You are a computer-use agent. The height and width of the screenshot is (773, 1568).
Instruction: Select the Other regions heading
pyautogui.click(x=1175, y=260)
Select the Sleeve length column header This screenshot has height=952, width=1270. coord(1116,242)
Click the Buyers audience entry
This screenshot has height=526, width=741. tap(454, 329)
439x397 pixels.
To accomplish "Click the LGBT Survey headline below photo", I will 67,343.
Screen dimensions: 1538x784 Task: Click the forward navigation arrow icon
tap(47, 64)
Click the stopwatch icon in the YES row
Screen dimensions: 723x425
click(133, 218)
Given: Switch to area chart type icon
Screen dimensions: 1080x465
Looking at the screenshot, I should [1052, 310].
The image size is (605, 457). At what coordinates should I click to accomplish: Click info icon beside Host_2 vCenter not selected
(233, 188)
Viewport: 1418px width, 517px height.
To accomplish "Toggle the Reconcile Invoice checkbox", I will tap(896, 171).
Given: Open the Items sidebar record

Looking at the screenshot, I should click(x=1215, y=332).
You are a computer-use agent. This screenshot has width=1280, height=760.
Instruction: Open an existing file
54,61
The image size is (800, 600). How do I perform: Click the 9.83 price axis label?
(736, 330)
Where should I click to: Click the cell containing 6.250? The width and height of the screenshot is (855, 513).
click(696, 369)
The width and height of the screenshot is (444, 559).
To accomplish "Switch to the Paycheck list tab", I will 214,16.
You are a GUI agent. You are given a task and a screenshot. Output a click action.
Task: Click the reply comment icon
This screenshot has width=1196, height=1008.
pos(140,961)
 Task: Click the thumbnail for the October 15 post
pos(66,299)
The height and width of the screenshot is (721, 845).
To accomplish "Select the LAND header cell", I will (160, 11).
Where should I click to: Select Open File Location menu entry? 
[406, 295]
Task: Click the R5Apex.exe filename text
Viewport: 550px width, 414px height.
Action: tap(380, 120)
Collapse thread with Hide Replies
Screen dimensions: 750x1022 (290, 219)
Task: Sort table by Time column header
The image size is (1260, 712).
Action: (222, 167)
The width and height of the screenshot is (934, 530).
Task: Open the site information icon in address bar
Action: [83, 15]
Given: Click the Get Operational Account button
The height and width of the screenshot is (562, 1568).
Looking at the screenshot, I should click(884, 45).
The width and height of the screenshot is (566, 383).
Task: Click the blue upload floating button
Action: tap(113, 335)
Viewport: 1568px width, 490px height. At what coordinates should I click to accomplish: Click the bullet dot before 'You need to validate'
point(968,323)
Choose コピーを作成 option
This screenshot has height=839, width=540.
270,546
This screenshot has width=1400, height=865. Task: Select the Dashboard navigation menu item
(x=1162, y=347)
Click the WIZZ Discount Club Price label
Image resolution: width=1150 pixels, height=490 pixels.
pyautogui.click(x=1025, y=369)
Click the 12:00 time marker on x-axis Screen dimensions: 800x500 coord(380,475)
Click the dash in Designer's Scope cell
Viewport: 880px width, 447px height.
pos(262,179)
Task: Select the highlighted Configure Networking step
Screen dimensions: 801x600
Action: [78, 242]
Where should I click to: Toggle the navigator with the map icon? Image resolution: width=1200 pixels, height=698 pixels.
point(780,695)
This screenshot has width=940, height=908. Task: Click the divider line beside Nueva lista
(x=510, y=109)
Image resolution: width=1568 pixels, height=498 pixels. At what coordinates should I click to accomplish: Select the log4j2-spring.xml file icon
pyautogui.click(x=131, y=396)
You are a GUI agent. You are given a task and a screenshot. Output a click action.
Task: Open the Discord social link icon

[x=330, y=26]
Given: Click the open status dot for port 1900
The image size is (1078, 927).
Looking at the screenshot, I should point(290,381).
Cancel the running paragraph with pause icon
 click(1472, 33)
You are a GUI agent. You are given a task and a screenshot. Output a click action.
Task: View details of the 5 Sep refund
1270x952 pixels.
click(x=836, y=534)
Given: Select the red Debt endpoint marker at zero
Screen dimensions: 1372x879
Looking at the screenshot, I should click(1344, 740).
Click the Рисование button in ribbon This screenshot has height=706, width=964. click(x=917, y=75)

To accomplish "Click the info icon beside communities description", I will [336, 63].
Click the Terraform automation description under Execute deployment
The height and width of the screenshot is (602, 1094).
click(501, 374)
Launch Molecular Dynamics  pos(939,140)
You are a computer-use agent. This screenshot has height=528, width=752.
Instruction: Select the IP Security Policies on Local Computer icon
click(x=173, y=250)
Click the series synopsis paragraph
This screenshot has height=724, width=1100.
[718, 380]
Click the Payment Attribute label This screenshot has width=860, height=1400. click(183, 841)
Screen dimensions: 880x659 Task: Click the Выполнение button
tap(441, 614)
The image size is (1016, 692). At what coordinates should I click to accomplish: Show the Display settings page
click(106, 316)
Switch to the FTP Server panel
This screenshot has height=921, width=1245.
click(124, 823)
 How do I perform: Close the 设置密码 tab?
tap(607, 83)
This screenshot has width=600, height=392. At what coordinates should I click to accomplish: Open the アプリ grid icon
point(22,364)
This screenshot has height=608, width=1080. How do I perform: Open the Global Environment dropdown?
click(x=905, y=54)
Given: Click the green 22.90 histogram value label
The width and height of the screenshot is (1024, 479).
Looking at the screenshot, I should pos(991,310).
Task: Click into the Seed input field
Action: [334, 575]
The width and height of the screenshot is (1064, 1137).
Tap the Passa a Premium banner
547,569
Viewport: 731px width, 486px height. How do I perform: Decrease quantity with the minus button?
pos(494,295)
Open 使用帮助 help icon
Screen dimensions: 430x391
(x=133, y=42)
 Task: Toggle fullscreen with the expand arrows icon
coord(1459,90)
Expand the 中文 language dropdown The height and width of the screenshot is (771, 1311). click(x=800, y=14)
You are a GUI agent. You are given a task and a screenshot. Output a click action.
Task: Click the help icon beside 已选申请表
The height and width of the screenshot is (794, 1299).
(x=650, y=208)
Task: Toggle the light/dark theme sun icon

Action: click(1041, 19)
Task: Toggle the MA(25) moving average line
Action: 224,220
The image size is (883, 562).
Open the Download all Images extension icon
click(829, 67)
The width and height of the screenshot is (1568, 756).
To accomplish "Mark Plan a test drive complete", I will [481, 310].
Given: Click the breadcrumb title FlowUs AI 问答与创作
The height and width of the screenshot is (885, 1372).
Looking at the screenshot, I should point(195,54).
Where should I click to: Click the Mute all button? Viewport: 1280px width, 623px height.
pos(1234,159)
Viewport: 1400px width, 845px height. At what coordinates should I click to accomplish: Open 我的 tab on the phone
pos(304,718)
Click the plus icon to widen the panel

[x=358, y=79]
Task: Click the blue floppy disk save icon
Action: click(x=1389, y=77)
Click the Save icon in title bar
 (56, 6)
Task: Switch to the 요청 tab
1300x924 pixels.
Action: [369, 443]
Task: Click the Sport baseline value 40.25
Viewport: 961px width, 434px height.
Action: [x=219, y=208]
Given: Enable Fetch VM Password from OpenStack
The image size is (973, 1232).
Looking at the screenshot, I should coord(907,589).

Problem requirements: Exactly as written, transcribe each line of the data.

Task result:
You are a computer-use agent. The height and width of the screenshot is (773, 1568).
Instruction: Select the Other regions heading
pyautogui.click(x=1175, y=260)
Select the Sleeve length column header This screenshot has height=952, width=1270. coord(1116,242)
Click the Buyers audience entry
This screenshot has height=526, width=741. tap(454, 329)
439x397 pixels.
To accomplish "Click the LGBT Survey headline below photo", I will 67,343.
Screen dimensions: 1538x784 Task: Click the forward navigation arrow icon
tap(47, 64)
Click the stopwatch icon in the YES row
Screen dimensions: 723x425
click(133, 218)
Given: Switch to area chart type icon
Screen dimensions: 1080x465
Looking at the screenshot, I should [1052, 310].
The image size is (605, 457). At what coordinates should I click to accomplish: Click info icon beside Host_2 vCenter not selected
(233, 188)
Viewport: 1418px width, 517px height.
To accomplish "Toggle the Reconcile Invoice checkbox", I will tap(896, 171).
Given: Open the Items sidebar record

Looking at the screenshot, I should click(x=1215, y=332).
You are a computer-use agent. This screenshot has width=1280, height=760.
Instruction: Open an existing file
54,61
The image size is (800, 600). How do I perform: Click the 9.83 price axis label?
(736, 330)
Where should I click to: Click the cell containing 6.250? The width and height of the screenshot is (855, 513).
click(696, 369)
The width and height of the screenshot is (444, 559).
To accomplish "Switch to the Paycheck list tab", I will 214,16.
You are a GUI agent. You are given a task and a screenshot. Output a click action.
Task: Click the reply comment icon
This screenshot has width=1196, height=1008.
pos(140,961)
 Task: Click the thumbnail for the October 15 post
pos(66,299)
The height and width of the screenshot is (721, 845).
To accomplish "Select the LAND header cell", I will (160, 11).
Where should I click to: Select Open File Location menu entry? 
[406, 295]
Task: Click the R5Apex.exe filename text
Viewport: 550px width, 414px height.
Action: tap(380, 120)
Collapse thread with Hide Replies
Screen dimensions: 750x1022 (290, 219)
Task: Sort table by Time column header
The image size is (1260, 712).
Action: (222, 167)
The width and height of the screenshot is (934, 530).
Task: Open the site information icon in address bar
Action: [83, 15]
Given: Click the Get Operational Account button
The height and width of the screenshot is (562, 1568).
Looking at the screenshot, I should click(884, 45).
The width and height of the screenshot is (566, 383).
Task: Click the blue upload floating button
Action: tap(113, 335)
Viewport: 1568px width, 490px height. At what coordinates should I click to accomplish: Click the bullet dot before 'You need to validate'
point(968,323)
Choose コピーを作成 option
This screenshot has height=839, width=540.
270,546
This screenshot has width=1400, height=865. Task: Select the Dashboard navigation menu item
(x=1162, y=347)
Click the WIZZ Discount Club Price label
Image resolution: width=1150 pixels, height=490 pixels.
pyautogui.click(x=1025, y=369)
Click the 12:00 time marker on x-axis Screen dimensions: 800x500 coord(380,475)
Click the dash in Designer's Scope cell
Viewport: 880px width, 447px height.
pos(262,179)
Task: Select the highlighted Configure Networking step
Screen dimensions: 801x600
Action: [78, 242]
Where should I click to: Toggle the navigator with the map icon? Image resolution: width=1200 pixels, height=698 pixels.
point(780,695)
This screenshot has width=940, height=908. Task: Click the divider line beside Nueva lista
(x=510, y=109)
Image resolution: width=1568 pixels, height=498 pixels. At what coordinates should I click to accomplish: Select the log4j2-spring.xml file icon
pyautogui.click(x=131, y=396)
You are a GUI agent. You are given a task and a screenshot. Output a click action.
Task: Open the Discord social link icon

[x=330, y=26]
Given: Click the open status dot for port 1900
The image size is (1078, 927).
Looking at the screenshot, I should point(290,381).
Cancel the running paragraph with pause icon
 click(1472, 33)
You are a GUI agent. You are given a task and a screenshot. Output a click action.
Task: View details of the 5 Sep refund
1270x952 pixels.
click(x=836, y=534)
Given: Select the red Debt endpoint marker at zero
Screen dimensions: 1372x879
Looking at the screenshot, I should click(1344, 740).
Click the Рисование button in ribbon This screenshot has height=706, width=964. click(x=917, y=75)

To accomplish "Click the info icon beside communities description", I will [336, 63].
Click the Terraform automation description under Execute deployment
The height and width of the screenshot is (602, 1094).
click(501, 374)
Launch Molecular Dynamics  pos(939,140)
You are a computer-use agent. This screenshot has height=528, width=752.
Instruction: Select the IP Security Policies on Local Computer icon
click(x=173, y=250)
Click the series synopsis paragraph
This screenshot has height=724, width=1100.
[718, 380]
Click the Payment Attribute label This screenshot has width=860, height=1400. click(183, 841)
Screen dimensions: 880x659 Task: Click the Выполнение button
tap(441, 614)
The image size is (1016, 692). At what coordinates should I click to accomplish: Show the Display settings page
click(106, 316)
Switch to the FTP Server panel
This screenshot has height=921, width=1245.
click(124, 823)
 How do I perform: Close the 设置密码 tab?
tap(607, 83)
This screenshot has width=600, height=392. At what coordinates should I click to accomplish: Open the アプリ grid icon
point(22,364)
This screenshot has height=608, width=1080. How do I perform: Open the Global Environment dropdown?
click(x=905, y=54)
Given: Click the green 22.90 histogram value label
The width and height of the screenshot is (1024, 479).
Looking at the screenshot, I should pos(991,310).
Task: Click into the Seed input field
Action: [334, 575]
The width and height of the screenshot is (1064, 1137).
Tap the Passa a Premium banner
547,569
Viewport: 731px width, 486px height. How do I perform: Decrease quantity with the minus button?
pos(494,295)
Open 使用帮助 help icon
Screen dimensions: 430x391
(x=133, y=42)
 Task: Toggle fullscreen with the expand arrows icon
coord(1459,90)
Expand the 中文 language dropdown The height and width of the screenshot is (771, 1311). click(x=800, y=14)
You are a GUI agent. You are given a task and a screenshot. Output a click action.
Task: Click the help icon beside 已选申请表
The height and width of the screenshot is (794, 1299).
(x=650, y=208)
Task: Toggle the light/dark theme sun icon

Action: click(1041, 19)
Task: Toggle the MA(25) moving average line
Action: 224,220
The image size is (883, 562).
Open the Download all Images extension icon
click(829, 67)
The width and height of the screenshot is (1568, 756).
To accomplish "Mark Plan a test drive complete", I will [481, 310].
Given: Click the breadcrumb title FlowUs AI 问答与创作
The height and width of the screenshot is (885, 1372).
Looking at the screenshot, I should point(195,54).
Where should I click to: Click the Mute all button? Viewport: 1280px width, 623px height.
pos(1234,159)
Viewport: 1400px width, 845px height. At what coordinates should I click to accomplish: Open 我的 tab on the phone
pos(304,718)
Click the plus icon to widen the panel

[x=358, y=79]
Task: Click the blue floppy disk save icon
Action: click(x=1389, y=77)
Click the Save icon in title bar
 (56, 6)
Task: Switch to the 요청 tab
1300x924 pixels.
Action: [369, 443]
Task: Click the Sport baseline value 40.25
Viewport: 961px width, 434px height.
Action: [x=219, y=208]
Given: Enable Fetch VM Password from OpenStack
The image size is (973, 1232).
Looking at the screenshot, I should coord(907,589).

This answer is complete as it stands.